▶ _Petikan Teks_
0307
Saya tiba di Antakya, kota di sebelah selatan Turki, kemarin pagi. Antakya hanya beberapa kilometer dari garis perbatasan Turki dengan Syria. Sejak beberapa tahun lalu, Amerika mempatkan pasukannya di utara Antakya, dekat Adana. Nama pangkalan militer Amerika itu Incirlik Air Base. Di dalamnya Amerika menyimpan 1.700 serdadu dari Sayap Ekspedisi ke-39, serta Skuadron Tempur ke-4, ke-55, ke-94 dan ke-175. Beberapa skuadron tempur Inggris juga berada di pangkalan itu.
Menurut beberapa sumber informasi, pesawat-pesawat tempur yang disiagakan Amerika meliputi pesawat transpor C-130 yang bisa membawa serdadu dalam jumlah banyak, F-16 Falcon dan F-15C Eagle Fighters, British Jaguar GR3 Fighters, pesawat bahan bakar KC-135, pesawat elektronik EA-6B dan dua AWACS.
Kini sebagian pasukan Amerika bergerak ke arah timur, ke sekitar kota Diyarbakir. Di kota yang berada di mulut wilayah utara Irak, yang dikuasai kaum Kurdi, Amerika membangun pangkalan militer baru. Tadinya, 62.000 serdadu Amerika akan ditempatkan di sana, untuk merengsek masuk ke Baghdad. Tapi apa daya, DPR Turki menolak keinginan Amerika. Padahal, Perdana Menteri Turki Abdullah Gul berkali-kali meyakinkan DPR Turki bahwa penempatan pasukan Amerika di wilayah mereka akan membantu ekonomi Turki yang terpuruk.

▶ _Entri yang Ditampilkan_
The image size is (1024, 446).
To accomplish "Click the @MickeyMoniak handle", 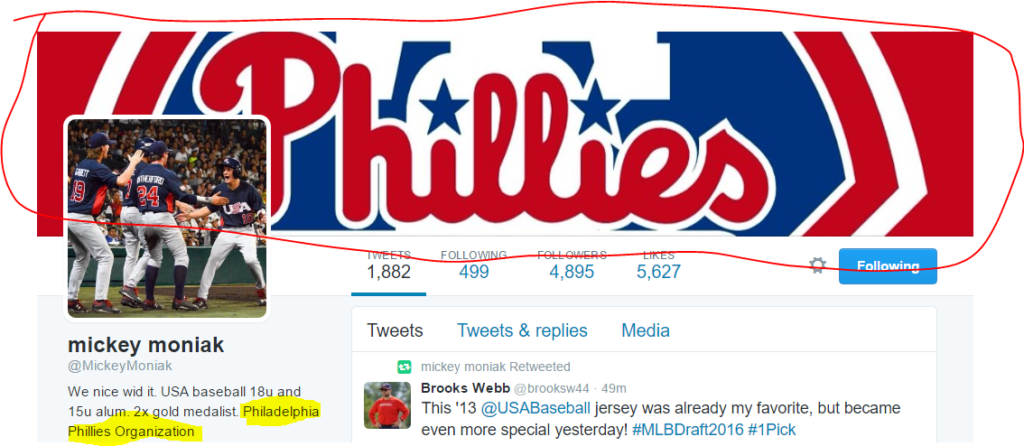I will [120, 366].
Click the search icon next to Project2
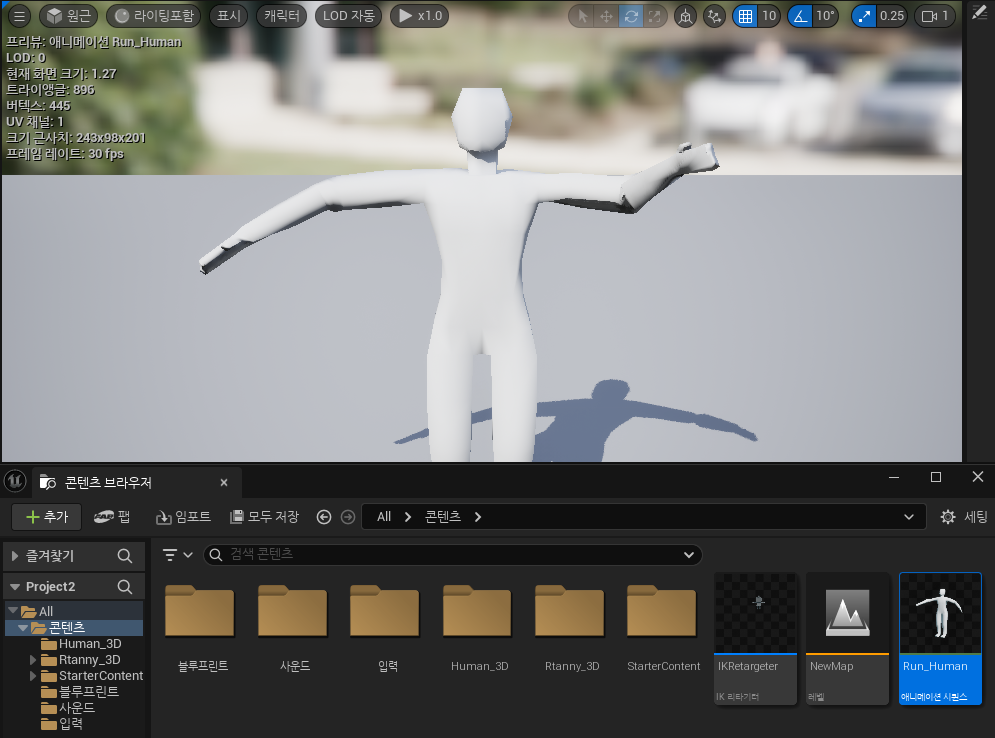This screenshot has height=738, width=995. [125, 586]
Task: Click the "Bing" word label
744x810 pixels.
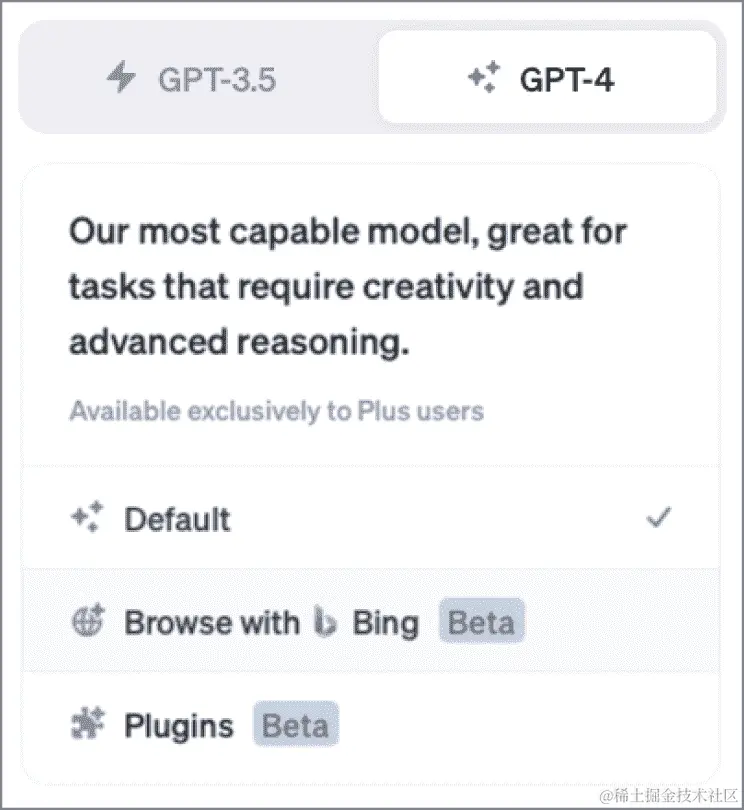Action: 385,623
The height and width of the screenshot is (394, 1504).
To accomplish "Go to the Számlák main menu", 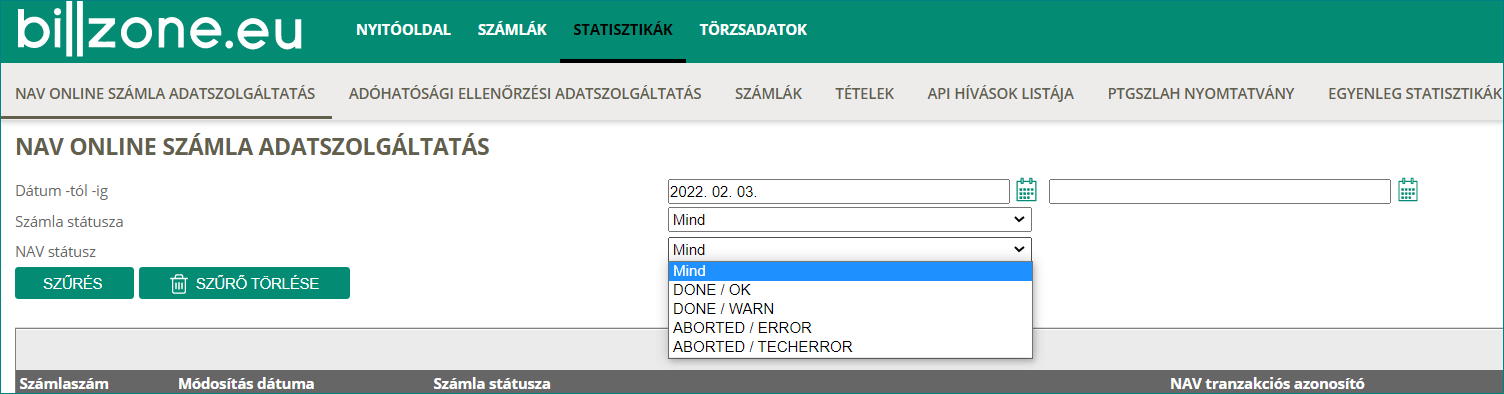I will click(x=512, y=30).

▶ _Rincian Soal_
Terjemahkan ke dalam bahasa Inggris kalimat "Antakya hanya beberapa kilometer dari garis perbatasan Turki dengan Syria." dari laporan tentang Antakya. Entri-entri tersebut sama sekali tidak berperan di sini.

▶ _Tugas Selesai_
Antakya is only a few kilometers from Turkey's border with Syria.